▶ _EXTRACTED TEXT_
--------------------------------

Don’t call what Kentucky teachers just did a “wildcat” labor action, at least not when you’re speaking with Tim Hall. Hall, a classroom teacher at Shawnee High School in Louisville, answered my phone call as he was driving to the state capitol in Frankfort to protest the latest slate of education-related bills being considered in the legislature. He and hundreds of other teachers in Jefferson County Public Schools, the state’s largest school district that includes Louisville, called in sick, prompting the district to close schools for over 100,000 students.
Hundreds of those teachers joined Hall at the state capitol. It was the third time in a week and the second day in a row that enough JCPS teachers called out sick to trigger a full district shutdown. The sick-out spread to four other districts that also had to close. But neither the state teachers’ union nor the local union for Jefferson County had anything to do with organizing the action. In fact, union leaders urged teachers to show up for work, preferring instead to have districts send small teams of teachers to lobby state lawmakers.
Yet Hall bristled at using “wildcat” to describe what JCPS teachers were doing. “I don’t like that word,” he said. “I think our concerns are reflective of teachers not only in JCPS but also across the state.”
The Kentucky teachers’ actions are the latest in what has become a wave of teachers using their collective power to influence legislation in state governments, but the sick-out in Kentucky is also a sign of how teacher protests are evolving.
Teachers who once saw labor actions as effective tactical responses to attacks on their financial well-being are now understanding that their labor power is part of a broader strategy to even the playing field in a political landscape that is increasingly unequal. And there’s strong evidence they’re having an impact.

--------------------------------

▶ _WRITTEN TASK A_
Write out the article on the Kentucky teacher sick-out word for word.

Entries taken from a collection
--------------------------------

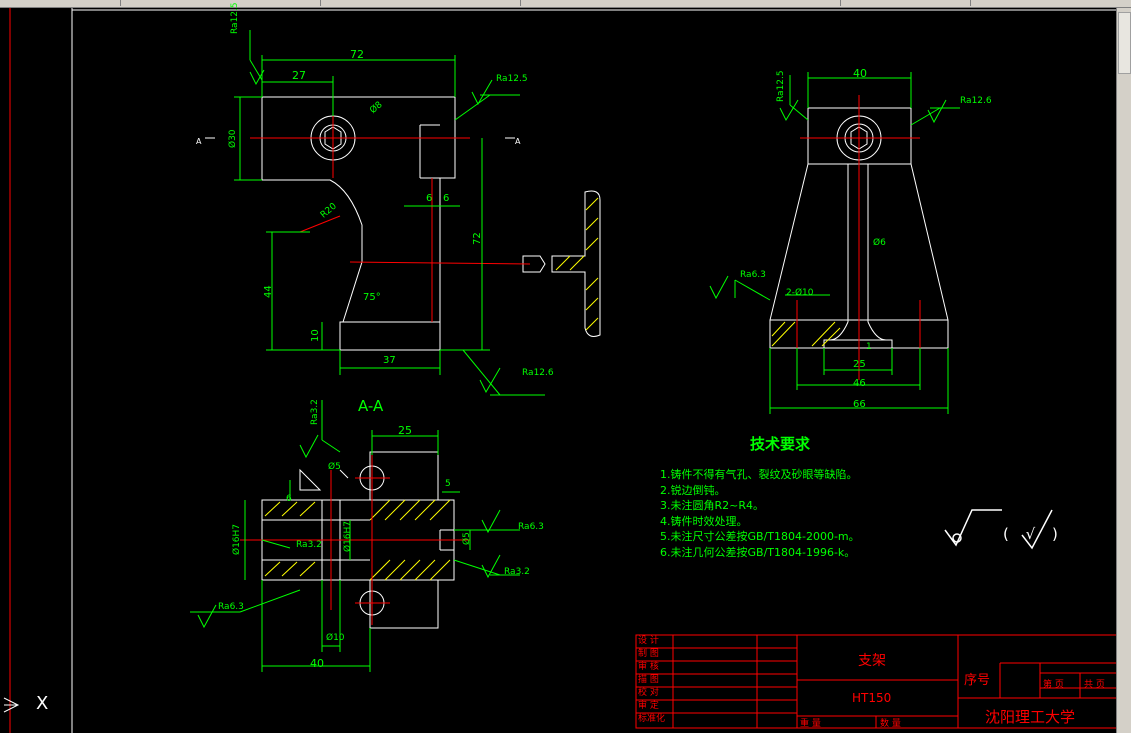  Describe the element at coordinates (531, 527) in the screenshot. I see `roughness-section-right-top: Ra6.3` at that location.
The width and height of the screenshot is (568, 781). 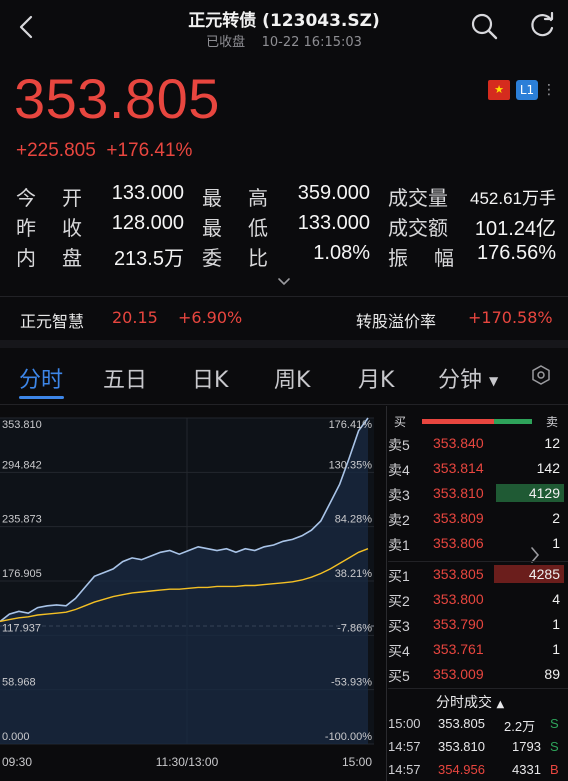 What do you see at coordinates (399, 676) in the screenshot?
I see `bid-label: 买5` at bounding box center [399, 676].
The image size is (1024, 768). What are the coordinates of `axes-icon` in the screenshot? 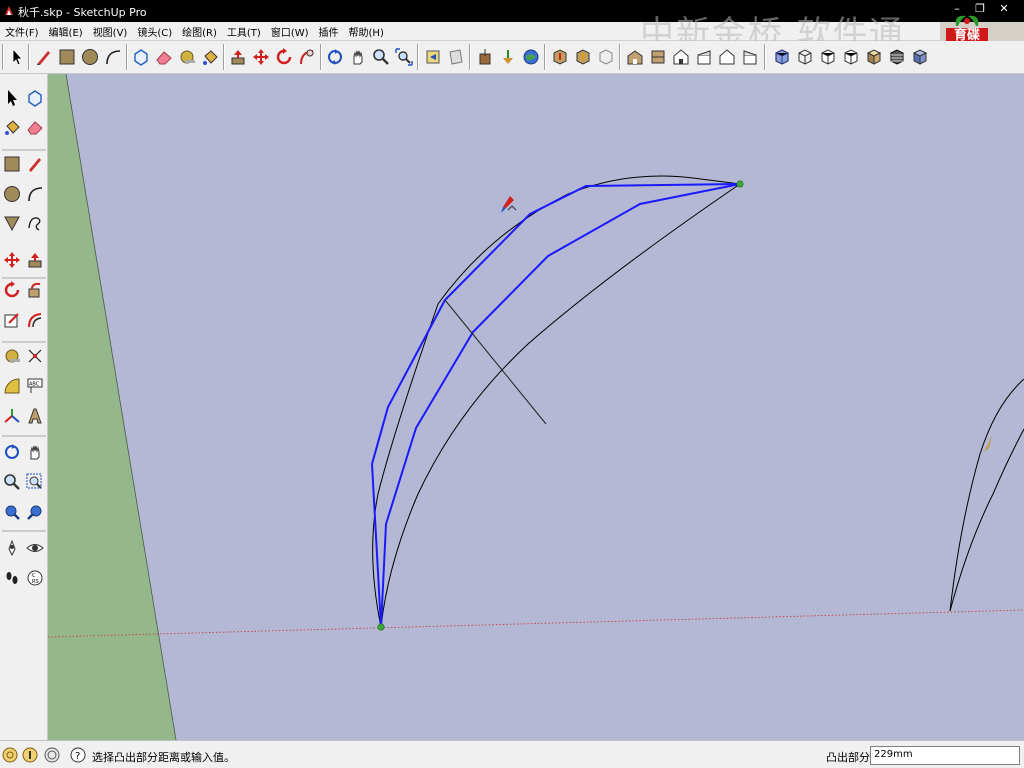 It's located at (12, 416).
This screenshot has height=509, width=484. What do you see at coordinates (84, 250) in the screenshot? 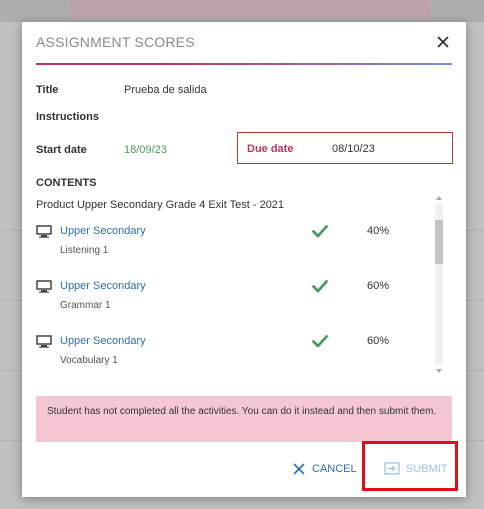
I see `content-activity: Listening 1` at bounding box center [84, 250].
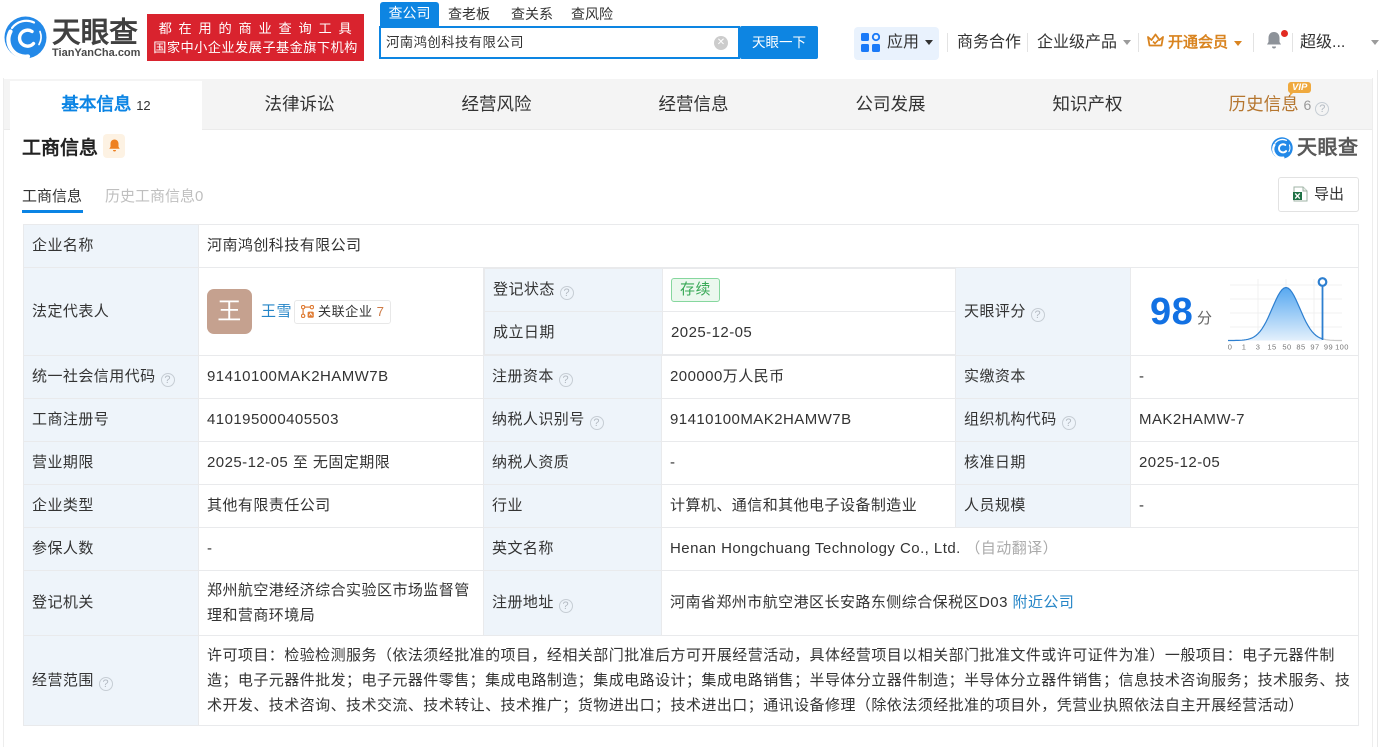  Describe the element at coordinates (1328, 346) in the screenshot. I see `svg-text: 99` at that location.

--------------------------------

▶ _WRITTEN TASK B_
From the records, pull the lines starting at the one containing "This screenshot has" and running through the end of the records, and give them unchanged. Omit the pictures.

▶ _PROBLEM SOLUTION A_
Don’t call what Kentucky teachers just did a “wildcat” labor action, at least not when you’re speaking with Tim Hall. Hall, a classroom teacher at Shawnee High School in Louisville, answered my phone call as he was driving to the state capitol in Frankfort to protest the latest slate of education-related bills being considered in the legislature. He and hundreds of other teachers in Jefferson County Public Schools, the state’s largest school district that includes Louisville, called in sick, prompting the district to close schools for over 100,000 students.
Hundreds of those teachers joined Hall at the state capitol. It was the third time in a week and the second day in a row that enough JCPS teachers called out sick to trigger a full district shutdown. The sick-out spread to four other districts that also had to close. But neither the state teachers’ union nor the local union for Jefferson County had anything to do with organizing the action. In fact, union leaders urged teachers to show up for work, preferring instead to have districts send small teams of teachers to lobby state lawmakers.
Yet Hall bristled at using “wildcat” to describe what JCPS teachers were doing. “I don’t like that word,” he said. “I think our concerns are reflective of teachers not only in JCPS but also across the state.”
The Kentucky teachers’ actions are the latest in what has become a wave of teachers using their collective power to influence legislation in state governments, but the sick-out in Kentucky is also a sign of how teacher protests are evolving.
Teachers who once saw labor actions as effective tactical responses to attacks on their financial well-being are now understanding that their labor power is part of a broader strategy to even the playing field in a political landscape that is increasingly unequal. And there’s strong evidence they’re having an impact.

▶ _PROBLEM SOLUTION B_
This screenshot has height=509, width=484. What do you see at coordinates (84, 250) in the screenshot? 
I see `content-activity: Listening 1` at bounding box center [84, 250].
  Describe the element at coordinates (1328, 346) in the screenshot. I see `svg-text: 99` at that location.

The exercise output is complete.